Viele Menschen hier teilen diese Meinung: Aiwanger sei Opfer einer „Schmutzkampagne“, wie er selbst immer wieder zu sagen pflegt. CDU-Chef Friedrich Merz nimmt den bayerischen Wirtschaftsminister gar vor der anwesenden Presse in Schutz. „Ich habe in diesem Zusammenhang auch eine Bitte an die Medien“, sagt er und blickt tadelnd in die Menge. „Überlegen Sie sich gut, welche Verantwortung Sie auch haben in Deutschland.“

Merz und Söder wirken wie alte Kumpels. Bayern sei das „am besten regierte Bundesland in der Republik“, sagt Merz. „Danke CSU!“ Und Söder? Der macht sich nach der Rede erst mal über Merz’ Schweißtropfen auf dem Rednerpult lustig. Und stichelt dann: „Lieber Friedrich, du bist ein intellektueller Mann – obwohl du nicht Abitur in Bayern gemacht hast.“ Der CDU-Chef kann drüber lachen. Immerhin ist Bierzelt-Stimmung.

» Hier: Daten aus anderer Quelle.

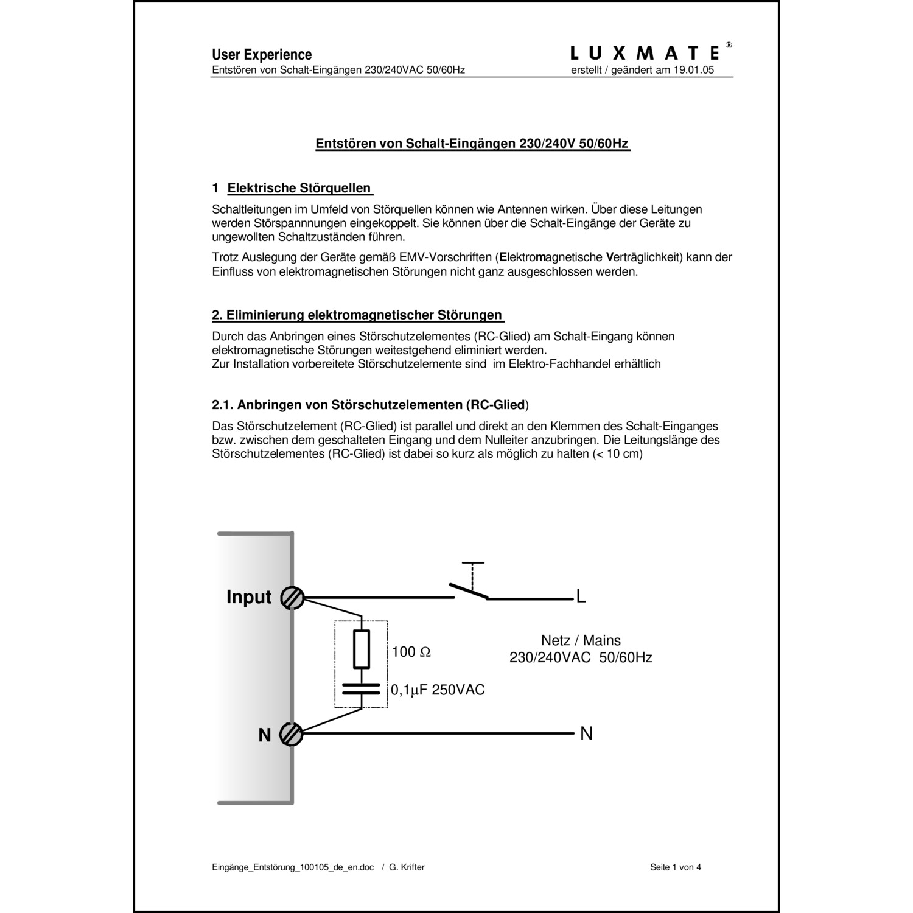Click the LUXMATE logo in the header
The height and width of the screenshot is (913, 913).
pyautogui.click(x=646, y=53)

Ohnehin gibt es nur einen gemeinsamen Feind: die Ampel, allen voran die Grünen. „Die Grünen passen nicht zu Bayern, und deshalb wird es auch keine Grünen in der Staatsregierung geben, auf gar keinen Fall!“, verspricht Söder – und gibt einen kleinen Ausblick auf die Zeit nach der Wahl. Wird er Aiwanger noch mal zum Vize machen? Der tobenden Menge im Hofbräuzelt nach zu urteilen, ist das erst mal egal. Hauptsache nicht Grün.